Writing a will is never an easy thing. Chances are you may be part of the 60%# of people without a will. Are you part of a family? 77% of families with kids below five have not prepared anything. Even between 55 to 64, chances are that you have not, either. Not having a will is something that can unleash hell on unsuspecting families. Under the grief of one’s loved one, you may still have to face haggling with others to get part of the legacy, assets, or even discussing the custody of kids. Not everyone has a will today, or updated it, or even told their close ones where it could be found — even when it’s crucial to prepare the inevitable and to prepare for the lives of those who stay.
We used to speak of the life, and afterlife. Two distinct worlds. A third space has also been growing these past years, overlapping both, intertwined, a space where time does not matter and where we spend more and more time. A place where newspapers do not become yellow and crispy, where pictures do not fade, where things are crystallized, and your alter ego can be put on pause for a few decades without changing, still loving the same music, living in the same place, reading the same things. You guessed right, that’s the digital space — a space we live in (and sometimes fall asleep in), surrounding nearly each of our steps (yes, that smartphone in your pocket), but that we don’t often see as a world in itself because it’s precisely out of time.
So, chances are even more higher that you’re part of the majority without a planning for your digital belongings. Let me ask you a simple question: if you were to die today, would your family and close ones have the keys to access your digital property, such as bank accounts, insurances details, and so on? Would you like them to go through all of your correspondence or use your onlines IDs ? Have you had the idea before ? I guess that if you are currently reading this, you may be part of the next generation of digital producers, and that you look forward being proactive in the transmissions of your electronic stuff. Doing so also gives control over the becomings of your goods: things are going to be done, and it’s always preferable to be sure that they correspond to what you would like to happen.
Numbers show that your digital legacy is growing day by day. As an estate litigation said, we are shifting from love letters and shoeboxes to emails and USB drives. McAfee, the security firm from Intel, revealed in 2011 that americans own digital assets up to 55.000$#. The Research firm MSI International has reviewed 3000 users in 10 countries, who in average estimate their digital possessions around 38000$. Assets can be divided in different categories : personal records account for around $7000, $3800 in career information, $2,848 in hobbies and projects, $2800 for Personal Communications and $2100 for entertainment files. And numbers? Let’s have a look at the numbers. Today, estimates say that 3 facebook users are dying every minute. Digital natives obviously are there as well, but baby boomers are shifting to an online presence as well. Or you can also say that around 600,000 US facebook users will die this year.

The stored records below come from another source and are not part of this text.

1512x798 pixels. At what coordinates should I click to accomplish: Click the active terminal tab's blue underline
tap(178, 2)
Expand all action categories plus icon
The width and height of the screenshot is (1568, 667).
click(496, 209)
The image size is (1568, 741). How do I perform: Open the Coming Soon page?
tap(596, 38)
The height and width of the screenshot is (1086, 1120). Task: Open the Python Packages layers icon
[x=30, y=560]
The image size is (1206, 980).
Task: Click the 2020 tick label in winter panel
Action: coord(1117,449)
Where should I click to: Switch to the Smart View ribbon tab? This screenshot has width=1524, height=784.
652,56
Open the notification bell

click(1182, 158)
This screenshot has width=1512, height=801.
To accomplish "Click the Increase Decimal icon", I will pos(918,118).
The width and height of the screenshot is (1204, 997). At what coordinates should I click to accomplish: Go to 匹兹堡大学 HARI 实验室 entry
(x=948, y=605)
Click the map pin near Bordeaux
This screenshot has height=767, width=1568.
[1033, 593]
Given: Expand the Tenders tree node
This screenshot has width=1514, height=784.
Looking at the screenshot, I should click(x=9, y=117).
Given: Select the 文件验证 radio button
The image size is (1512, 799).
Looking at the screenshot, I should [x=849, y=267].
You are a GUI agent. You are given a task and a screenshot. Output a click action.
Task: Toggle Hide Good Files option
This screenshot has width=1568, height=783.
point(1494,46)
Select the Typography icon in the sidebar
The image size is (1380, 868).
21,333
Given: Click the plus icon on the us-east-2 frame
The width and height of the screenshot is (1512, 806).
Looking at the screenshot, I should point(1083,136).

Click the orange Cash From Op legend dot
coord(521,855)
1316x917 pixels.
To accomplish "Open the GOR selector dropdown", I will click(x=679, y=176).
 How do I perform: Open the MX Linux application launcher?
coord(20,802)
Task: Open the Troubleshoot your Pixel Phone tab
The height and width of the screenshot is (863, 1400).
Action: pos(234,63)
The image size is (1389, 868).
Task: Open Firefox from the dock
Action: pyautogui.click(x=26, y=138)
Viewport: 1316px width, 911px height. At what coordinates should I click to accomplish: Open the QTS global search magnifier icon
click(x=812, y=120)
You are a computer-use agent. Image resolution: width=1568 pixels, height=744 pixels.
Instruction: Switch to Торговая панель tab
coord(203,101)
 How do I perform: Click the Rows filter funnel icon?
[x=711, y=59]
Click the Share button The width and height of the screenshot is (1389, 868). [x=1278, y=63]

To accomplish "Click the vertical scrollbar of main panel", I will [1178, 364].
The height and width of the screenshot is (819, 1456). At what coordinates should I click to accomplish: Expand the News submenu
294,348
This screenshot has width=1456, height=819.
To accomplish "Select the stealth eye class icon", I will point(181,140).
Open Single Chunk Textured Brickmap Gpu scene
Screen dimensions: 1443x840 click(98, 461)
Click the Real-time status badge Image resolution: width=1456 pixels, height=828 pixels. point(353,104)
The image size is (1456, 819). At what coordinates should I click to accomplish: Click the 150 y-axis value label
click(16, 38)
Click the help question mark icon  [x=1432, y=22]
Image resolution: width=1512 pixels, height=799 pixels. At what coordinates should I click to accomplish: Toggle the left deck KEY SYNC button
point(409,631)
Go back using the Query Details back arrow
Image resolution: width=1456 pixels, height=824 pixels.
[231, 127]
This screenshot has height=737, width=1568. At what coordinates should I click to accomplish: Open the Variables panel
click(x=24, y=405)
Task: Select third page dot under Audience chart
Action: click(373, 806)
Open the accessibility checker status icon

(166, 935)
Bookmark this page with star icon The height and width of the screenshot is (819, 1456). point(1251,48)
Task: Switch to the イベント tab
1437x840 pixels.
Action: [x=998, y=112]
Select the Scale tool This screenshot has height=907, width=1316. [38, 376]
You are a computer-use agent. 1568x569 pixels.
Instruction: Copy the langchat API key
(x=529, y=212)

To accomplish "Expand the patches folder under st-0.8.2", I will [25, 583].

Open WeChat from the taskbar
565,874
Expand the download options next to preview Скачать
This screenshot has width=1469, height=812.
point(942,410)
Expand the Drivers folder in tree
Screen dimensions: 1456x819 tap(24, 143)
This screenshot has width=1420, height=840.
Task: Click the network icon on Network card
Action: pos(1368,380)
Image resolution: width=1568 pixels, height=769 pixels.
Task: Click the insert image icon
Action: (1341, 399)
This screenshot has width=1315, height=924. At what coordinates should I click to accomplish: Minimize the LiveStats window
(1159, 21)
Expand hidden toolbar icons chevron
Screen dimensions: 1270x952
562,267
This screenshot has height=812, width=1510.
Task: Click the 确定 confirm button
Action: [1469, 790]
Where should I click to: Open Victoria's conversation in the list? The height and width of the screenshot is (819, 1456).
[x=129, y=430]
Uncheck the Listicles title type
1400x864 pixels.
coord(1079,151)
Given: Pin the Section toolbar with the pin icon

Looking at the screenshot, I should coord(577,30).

By the end of 2012, legal aspects are still unclear#. Some, like Massachusetts Senator Cynthia Creem or other US policy makers, are working towards more transparency in the legacy of digital assets — making it the digital legacy law a federal matter. On the other hands, the services providers may not want to do so. In these times of turmoil, what will become of your treasures, such as your financial assets, personal effects, and all the things you value, like pictures, notebooks, correspondence, … ?
Lastly, there is a part of monetary value, but you also have to consider the sentimental value. But I guess you know that better than me, right?